Diplomat Wolfgang Mössinger berichtet über die Ostukraine

Wir hören nur noch selten vom Konflikt in der Ostukraine. Andere Krisen nehmen unsere Aufmerksamkeit in Anspruch. Aber dennoch: in den östlichen Gebieten Donezk und Luhansk wird weiter gekämpft. Jede Woche sterben Zivilisten und Soldaten auf beiden Seiten.

Gibt es wirklich nichts Neues aus der Ostukraine zu berichten über einen Konflikt, der sich endlos in die Länge zu ziehen scheint? Ist der Aufbruch des Landes in Richtung Europa, für den über 100 Menschen in der »Revolution der Würde« im Februar 2014 ihr Leben gelassen haben, schon wieder an der Korruption der Machteliten des Landes gescheitert, so wie nach 2004 die »Orangene Revolution«?
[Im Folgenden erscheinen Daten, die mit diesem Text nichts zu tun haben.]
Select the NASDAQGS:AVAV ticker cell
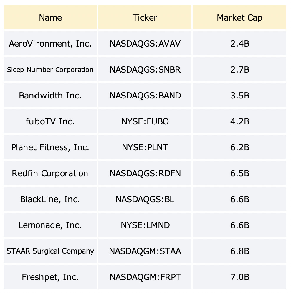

Seit Juli 2015 beobachtet der aus Zell a. H. stammende Diplomat Wolfgang Mössinger die politische, militärische, wirtschaftliche und ­soziale Lage dieses Teils des Landes. Vom Dienstort Dnipro aus hat Generalkonsul Wolfgang Mössinger durch zahlreiche Reisen in das Krisengebiet die Folgen des Krieges und den humanitären Hilfsbedarf mit eigenen Augen gesehen. Er kann aber auch von gesellschaftlichem Fortschritt in einem Land ­berichten, das sich unumkehrbar auf den Weg einer an westlichen Vorbildern ausgerichteten Demokratie gemacht hat.

Am Dienstag, 10. Januar 2017, 20.00 Uhr wird er im Kulturzentrum Obere Fabrik über seine Eindrücke in der Ostukraine berichten.

In seinem Vortrag will der Vertreter Deutschlands vor Ort das Bewusstsein dafür wachhalten, dass die Menschen in der Ukraine nach wie vor unsere Unterstützung brauchen, finanziell, aber auch moralisch. Die Not an der sogenannten Kontaktlinie ist eher größer geworden. In den von den Separatisten kontrollierten Gebieten droht gar eine humanitäre Katastrophe. Viele Binnenflüchtlinge leben noch immer in prekären Verhältnissen.

Andererseits darf nicht aus den Augen verloren werden, dass die Ukraine auch Erfolge vorweisen kann: Erfolge bei der Entwicklung einer lebendigen und selbstbewussten Zivilgesellschaft, bei einer sich modernisierenden Wirtschaft und im Kampf gegen die Korruption.

Zu diesem ungewöhnlichen Vortrag im Ort lädt die VHS Zell herzlich ein. Eintritt ist frei.